Monday, February 28, 2011

Infection Control

Infection Control is a very important part of working in the health care industry. It is important for two reasons, the health and safety of the client and the health and safety of the aged care worker. It applies to registered nurses, care workers and domestic/kitchen staff. Even administrative staff need to be aware of basic infection control.
So, what causes infection? We must understand what causes infection so that we may participate in infection control effectively. Infection is caused by pathogens which may otherwise be known simply as bugs! Pathogens include:
  •  bacteria
  •  viruses
  •  protozoa
  •  fungi
which may cause probelms if they get into out bodies. Infection control refers to preventing these pathogens from entering our bodies. This may involve staff training and providing adequate equipment to minimize risk.

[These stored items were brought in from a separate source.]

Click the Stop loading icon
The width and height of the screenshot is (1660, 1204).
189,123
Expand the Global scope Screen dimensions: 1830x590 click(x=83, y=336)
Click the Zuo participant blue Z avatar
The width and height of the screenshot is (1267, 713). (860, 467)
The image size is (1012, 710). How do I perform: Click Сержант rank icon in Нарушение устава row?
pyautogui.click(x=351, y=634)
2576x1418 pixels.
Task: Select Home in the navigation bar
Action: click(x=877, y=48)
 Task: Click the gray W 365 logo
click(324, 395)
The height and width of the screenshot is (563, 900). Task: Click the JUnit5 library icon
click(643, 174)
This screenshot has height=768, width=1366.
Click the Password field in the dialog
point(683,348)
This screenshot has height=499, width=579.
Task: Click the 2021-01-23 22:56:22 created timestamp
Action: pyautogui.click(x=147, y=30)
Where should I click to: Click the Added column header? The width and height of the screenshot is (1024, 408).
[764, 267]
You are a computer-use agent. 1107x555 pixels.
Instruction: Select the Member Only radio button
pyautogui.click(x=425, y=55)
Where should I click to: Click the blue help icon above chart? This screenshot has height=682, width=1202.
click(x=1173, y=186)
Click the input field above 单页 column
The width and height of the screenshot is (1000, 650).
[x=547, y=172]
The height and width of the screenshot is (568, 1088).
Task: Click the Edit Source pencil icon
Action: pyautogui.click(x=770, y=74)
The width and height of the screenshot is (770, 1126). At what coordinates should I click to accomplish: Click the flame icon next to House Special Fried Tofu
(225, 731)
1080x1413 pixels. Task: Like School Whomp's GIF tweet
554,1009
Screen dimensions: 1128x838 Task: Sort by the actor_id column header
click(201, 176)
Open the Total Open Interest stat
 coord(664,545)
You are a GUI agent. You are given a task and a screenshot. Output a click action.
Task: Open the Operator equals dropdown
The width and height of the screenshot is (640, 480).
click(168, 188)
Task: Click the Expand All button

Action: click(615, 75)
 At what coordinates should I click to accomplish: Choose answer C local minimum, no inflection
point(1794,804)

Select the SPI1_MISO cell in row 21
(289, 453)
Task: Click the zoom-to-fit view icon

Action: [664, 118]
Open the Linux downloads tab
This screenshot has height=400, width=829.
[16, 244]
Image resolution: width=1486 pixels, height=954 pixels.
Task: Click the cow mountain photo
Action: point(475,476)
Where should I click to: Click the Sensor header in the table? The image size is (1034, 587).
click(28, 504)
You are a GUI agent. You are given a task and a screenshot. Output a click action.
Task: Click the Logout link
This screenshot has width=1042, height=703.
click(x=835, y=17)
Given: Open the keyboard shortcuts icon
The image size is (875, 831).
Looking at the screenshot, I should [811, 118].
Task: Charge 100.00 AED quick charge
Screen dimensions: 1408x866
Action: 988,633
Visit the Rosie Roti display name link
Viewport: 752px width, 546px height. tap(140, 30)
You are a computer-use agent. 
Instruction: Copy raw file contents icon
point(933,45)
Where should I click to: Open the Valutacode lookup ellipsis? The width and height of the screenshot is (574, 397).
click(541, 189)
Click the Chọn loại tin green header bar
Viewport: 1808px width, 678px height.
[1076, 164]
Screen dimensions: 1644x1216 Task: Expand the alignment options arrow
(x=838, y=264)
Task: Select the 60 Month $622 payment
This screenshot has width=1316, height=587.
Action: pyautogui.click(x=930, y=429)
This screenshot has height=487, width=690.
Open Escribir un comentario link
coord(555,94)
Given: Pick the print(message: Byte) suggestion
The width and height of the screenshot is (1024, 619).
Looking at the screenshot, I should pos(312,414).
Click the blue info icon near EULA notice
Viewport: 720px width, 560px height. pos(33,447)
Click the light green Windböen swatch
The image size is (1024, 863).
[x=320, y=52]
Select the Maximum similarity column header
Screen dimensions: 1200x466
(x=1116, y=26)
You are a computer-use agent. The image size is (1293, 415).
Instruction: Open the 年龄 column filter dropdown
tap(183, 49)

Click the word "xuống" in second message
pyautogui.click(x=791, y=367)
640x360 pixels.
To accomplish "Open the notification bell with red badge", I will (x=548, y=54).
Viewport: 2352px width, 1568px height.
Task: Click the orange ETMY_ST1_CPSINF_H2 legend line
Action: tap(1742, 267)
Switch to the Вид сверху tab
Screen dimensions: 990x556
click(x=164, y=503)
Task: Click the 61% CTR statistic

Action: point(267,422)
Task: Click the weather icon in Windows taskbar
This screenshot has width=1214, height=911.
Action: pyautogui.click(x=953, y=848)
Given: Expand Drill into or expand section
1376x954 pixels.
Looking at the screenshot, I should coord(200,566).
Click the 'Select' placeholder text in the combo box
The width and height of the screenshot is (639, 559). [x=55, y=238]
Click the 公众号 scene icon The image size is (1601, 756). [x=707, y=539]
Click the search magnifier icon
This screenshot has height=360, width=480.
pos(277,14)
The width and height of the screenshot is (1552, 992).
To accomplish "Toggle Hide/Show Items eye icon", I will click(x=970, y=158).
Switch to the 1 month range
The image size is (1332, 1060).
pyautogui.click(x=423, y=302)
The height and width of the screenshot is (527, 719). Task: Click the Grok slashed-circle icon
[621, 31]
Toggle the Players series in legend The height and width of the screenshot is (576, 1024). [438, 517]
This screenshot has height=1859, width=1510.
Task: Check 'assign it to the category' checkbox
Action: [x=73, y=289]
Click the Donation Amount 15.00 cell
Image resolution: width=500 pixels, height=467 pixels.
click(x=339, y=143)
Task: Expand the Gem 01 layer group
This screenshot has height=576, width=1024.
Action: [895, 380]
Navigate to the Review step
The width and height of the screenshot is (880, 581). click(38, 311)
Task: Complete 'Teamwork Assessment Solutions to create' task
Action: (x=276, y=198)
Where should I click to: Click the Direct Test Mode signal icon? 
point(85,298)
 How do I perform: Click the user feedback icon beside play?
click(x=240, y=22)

Transmission of disease occurs when pathogens are spread so we need to develop an understanding of how they can enter our bodies and be spread from one person to another. There are several ways this can happen.
  • Airborne transmission occurs when we cough or sneeze.
  • Contamination: the pathogens in human faeces may be spread via food or objects.
  • Touch: pathogens my be spread by skin to skin contact such as shaking hands  or  kissing.
  • Body Fluids: Saliva, urine faeces and blood all carry pathogens that may be transmitted through cuts or mucous membranes fom one person to another.

Sunday, February 20, 2011

Ride of his Life

Continuing on with the theme of positive ageing, I would like to tell you about a person who I believe to be a classic example of this. His name is Doug Sunderland and he is a truly inspirational older person, down to earth Ausiie and no fuss crusader of life! Doug suffered the loss of his wife and was also diagnosed with prostate cancer. These events had him feeling pretty down and his doctor suggested that he "get on his bike" as there was no guarantee that he would be around too long. Having been a motor cycle enthusiast all his life,  Doug decided to hit the road. He travelled to numerous countries and rode his bike in many locations. Doug was recently featured on ABC Television's Australian Story program, which manily focused on his most recent ride. What Doug refers to as chucking another lap of Australia. At age 85 he took off on his bike, solo around Australia, sleeping rough on the side of the road and eating canned food.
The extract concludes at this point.